Rattengift in Babynahrung
Tatverdächtiger in Hipp-Erpressungsfall in Österreich festgenommen

Im Fall der versuchten Erpressung gegen den Babynahrungshersteller Hipp hat die Polizei in Österreich einen Verdächtigen festgenommen. Nach übereinstimmenden Berichten handelt es sich um einen 39-Jährigen.

    Auf einem Tisch stehen drei Artikel von der Sorte "Gemüsegläschen Karotte mit Kartoffel" des Herstellers Hipp.

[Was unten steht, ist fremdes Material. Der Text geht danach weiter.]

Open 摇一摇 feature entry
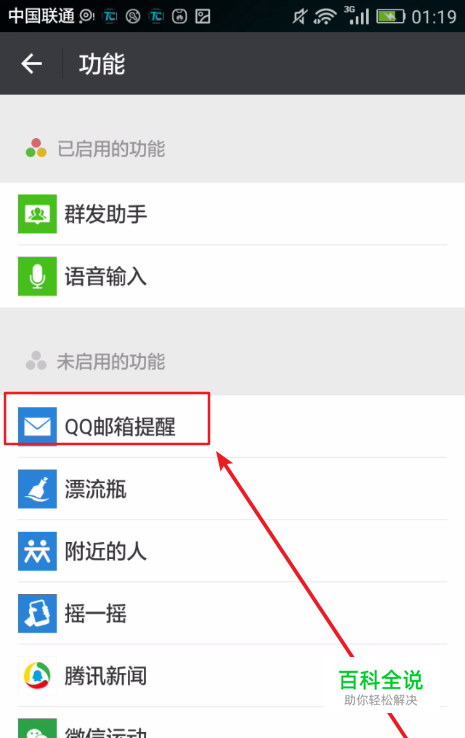This screenshot has height=738, width=465. coord(232,613)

    Der Babynahrungs-Hersteller Hipp wurde wochenlang erpresst. (Tobias Steinmaurer / APA / dpa)
    Der Mann wird laut der Polizei des Bundeslandes Burgenland derzeit verhört, Details zu seiner Identität wurden zunächst nicht bekanntgegeben.

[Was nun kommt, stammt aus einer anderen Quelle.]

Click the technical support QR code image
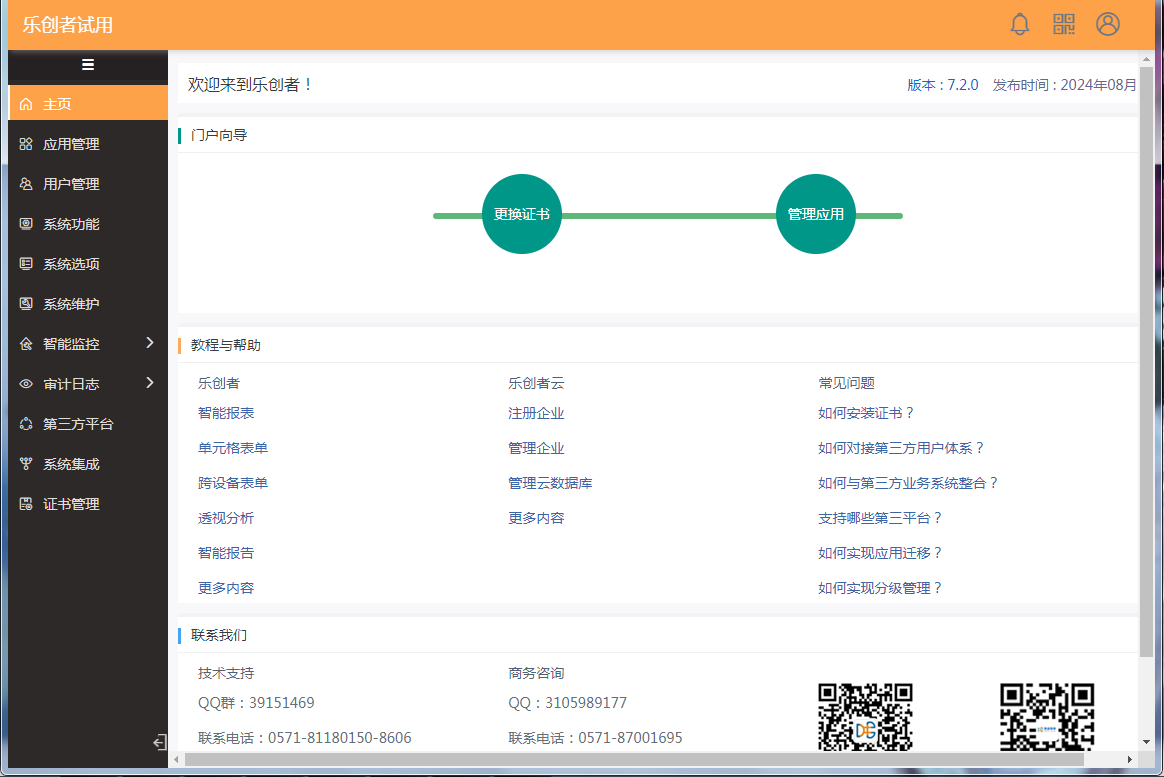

    Die Firma Hipp hatte vor knapp zwei Wochen mitgeteilt, zum Ziel einer Erpressung geworden zu sein. In mehreren Brei-Gläsern in Tschechien, der Slowakei und in Österreich war Rattengift gefunden worden.
    Mehrfach waren in der Vergangenheit namhafte Unternehmen Ziel von Erpressungsversuchen mit vergifteten Lebensmitteln geworden. Nicht zum ersten Mal war Babynahrung das Ziel.
    Diese Nachricht wurde am 03.05.2026 im Programm Deutschlandfunk gesendet.